コロナショックが到来する以前から借金頼みの運営をしてきた日本。「打ち出の小づち」は便利だが、国家の規律と将来への成長力を奪っていく。日本が「見捨てられない国」となるために、今を生きる企業と個人の覚悟が問われる。

新型コロナウイルスの感染拡大がなお続く7月、静かに改革を断行した自治体がある。兵庫県南東部のベッドタウン、三田(さんだ)市だ。市が手をつけたのは子供医療費の窓口負担額。従来は外来1回当たり原則400円だったところ、高所得世帯限定ながら2倍の800円に引き上げた。
2018年7月まで小中学生の医療費負担は無料だった。続けざまの値上げには、市民から反発の声もあがる。景気低迷下での負担増となるとなおさらで、森哲男市長は「確かにためらいはあった」と話す。だが「街の持続可能性を考えると、やらなければいけないと判断した」。
三田市の選択は昨今の自治体の動きとは一線を画す。多くの自治体がこぞって進めるのは子供医療費の無料化。住民の増加が地域再生への近道と考える首長にとって「子育て世帯に優しいわが街」は格好のアピール材料となる。コロナの状況下では、独自の給付金を設けて各家庭に配るところも多い。
財政面で余裕がある自治体なら考えられる一手かもしれないが、懐事情の厳しい三田市にとって一連の施策は「街の魅力を高めるものには映らない」(森氏)。一昔前まで人口増加率全国一を誇ったが、その勢いは陰り「街の老い」が迫る。今後は学校や病院など都市インフラの更新にも、多額の資金が必要になってくる。
衰退産業まで救ってしまった
片や医療については、病院に行く必要まではないのに「念のために受診する」といったケースが三田市でも散見された。今はコロナ禍で覆い隠されているが、「無料」や「少額負担」がもたらす医療機関での過剰受診は保険財政の圧迫要因で、全国共通の課題といえる。
目先の人気より、街の持続性が失われる方が怖い──。三田市の改革実行の背景にはそんな考えがあると森氏は強調する。「一度『優しい政策』にかじを切ってしまうとなかなか元には戻れない」(森氏)ものだ。医療費補助の圧縮による市の収支改善効果は年1億円弱で、国家予算に比べれば微々たるものかもしれないが、「将来世代にも優しい政策」にシフトする意味は大きい。
「アベノミクスは金融と財政が一体になった経済政策で確かに景気を回復させた。ただ、失業率が低下しても同じ手法を続け、生産性の低い企業を増やしてしまった。その結果、潜在成長率が低下した」。BNPパリバ証券の河野龍太郎チーフエコノミストは、安倍晋三政権の過去7年余りの経済政策をそう振り返る。
12年度から19年度にかけ、就業者数は約450万人増えた。リーマン・ショック後に5%を超えていた日本の完全失業率は17年に3%を下回り、同年以降の有効求人倍率は1.5倍を超えた。
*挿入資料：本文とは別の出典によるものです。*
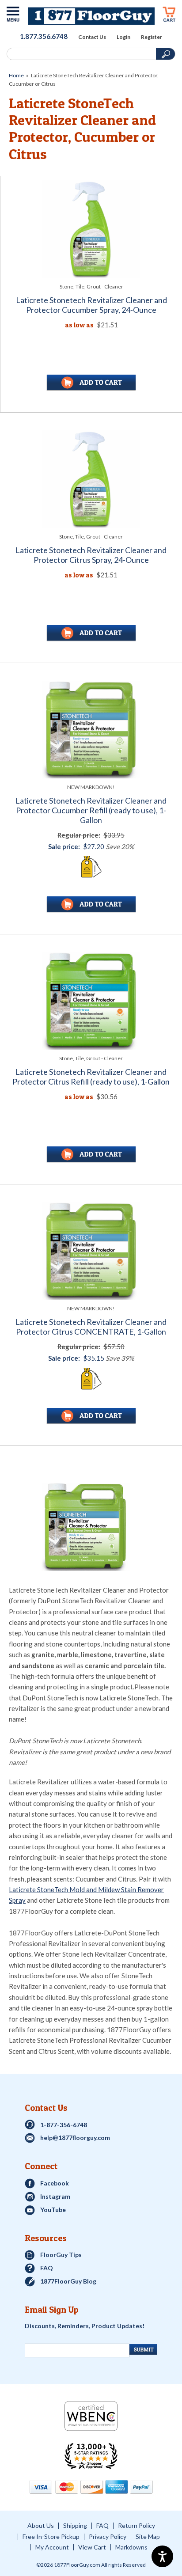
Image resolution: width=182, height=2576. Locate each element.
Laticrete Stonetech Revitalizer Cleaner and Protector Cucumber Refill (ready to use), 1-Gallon (91, 810)
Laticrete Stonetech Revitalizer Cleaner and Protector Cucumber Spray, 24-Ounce (91, 305)
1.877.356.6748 (44, 36)
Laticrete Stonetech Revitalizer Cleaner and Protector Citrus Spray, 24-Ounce (91, 555)
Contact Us (92, 37)
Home (16, 75)
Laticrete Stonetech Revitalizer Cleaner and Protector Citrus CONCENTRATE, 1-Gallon (91, 1326)
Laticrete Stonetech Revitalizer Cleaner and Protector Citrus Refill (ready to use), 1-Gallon (91, 1076)
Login (123, 37)
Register (151, 37)
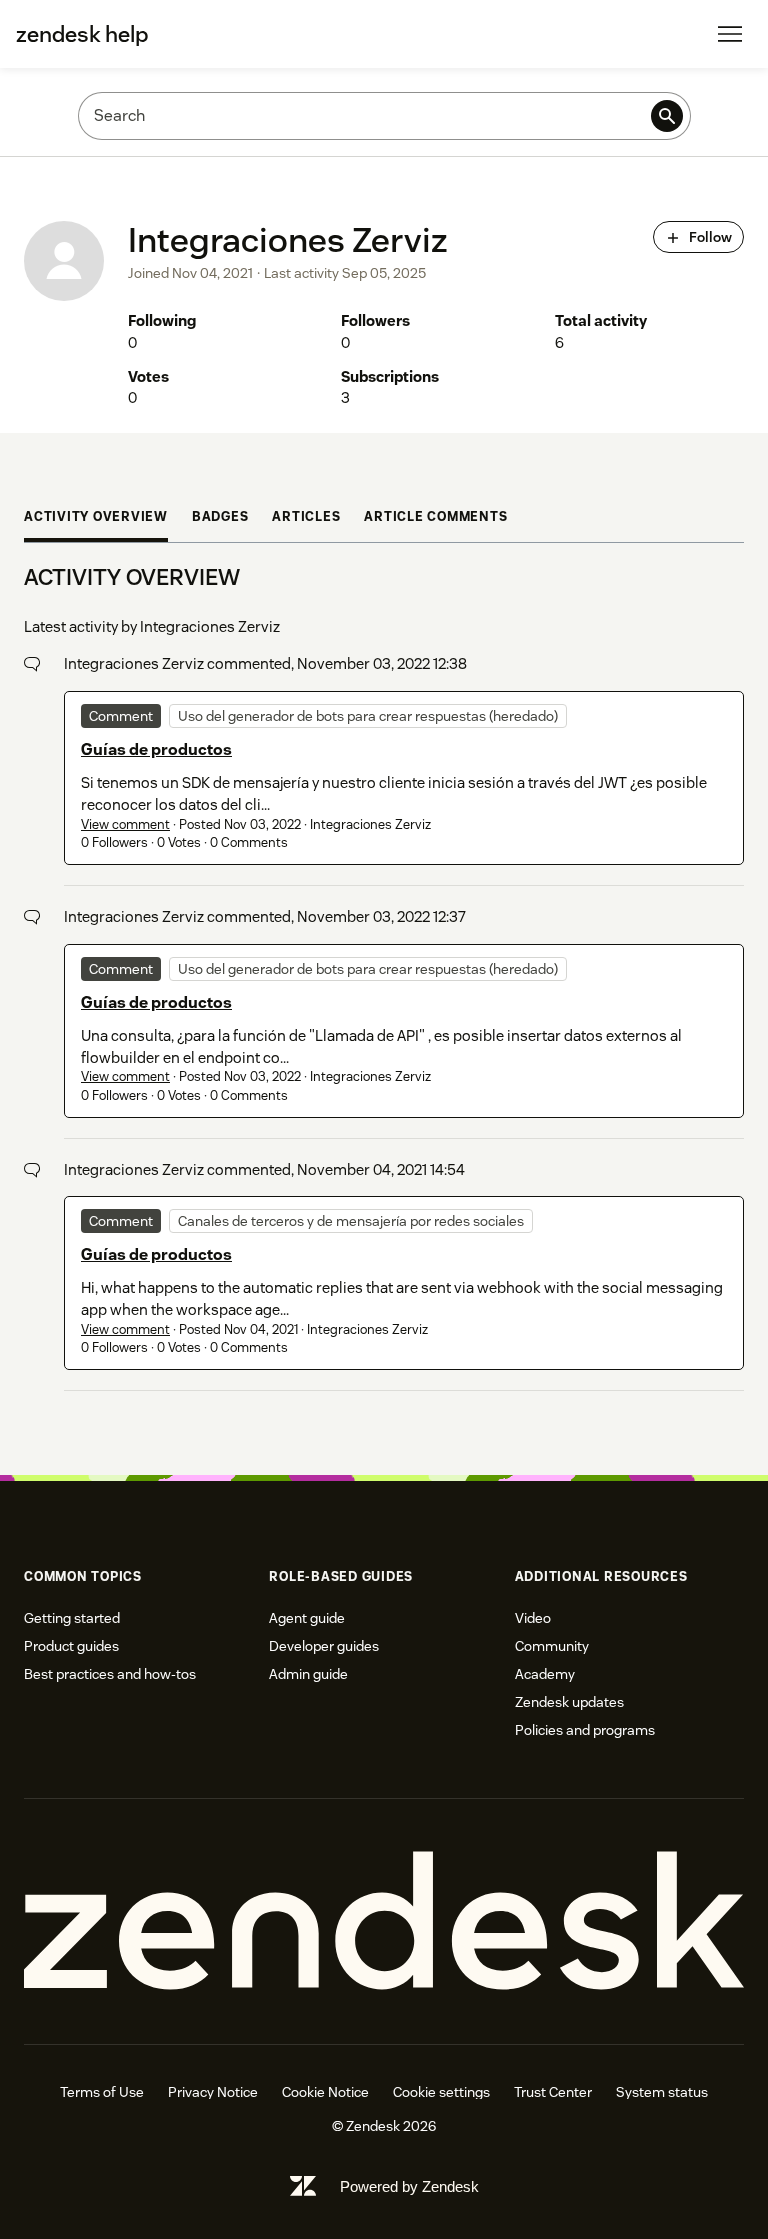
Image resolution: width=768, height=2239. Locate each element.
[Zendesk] (384, 1921)
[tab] (96, 519)
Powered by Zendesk (409, 2186)
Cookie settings (441, 2092)
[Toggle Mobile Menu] (730, 34)
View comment (125, 824)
ただ、完全雇用を求めるあまり、衰退産業まで救ってしまった一面がある。企業も金融緩和を背景に活気づく株式市場に評価される短期的施策に走り、痛みを伴う改革にも踏み込まなかった。
ここに、金融、財政政策に続く「第3の矢」と位置付けた成長戦略が効かなかった要因がある。倒産や失業を避ける政策は、戦後最長に迫る景気拡大を呼び、政権の長期化にもつながった。だが一方で、企業の淘汰にストップをかけ「成長分野への労働移動を阻害する副作用」(河野氏)も露呈した。その結果、ここまで指摘してきた財政・金融の「双子の肥満」の構図は生まれた。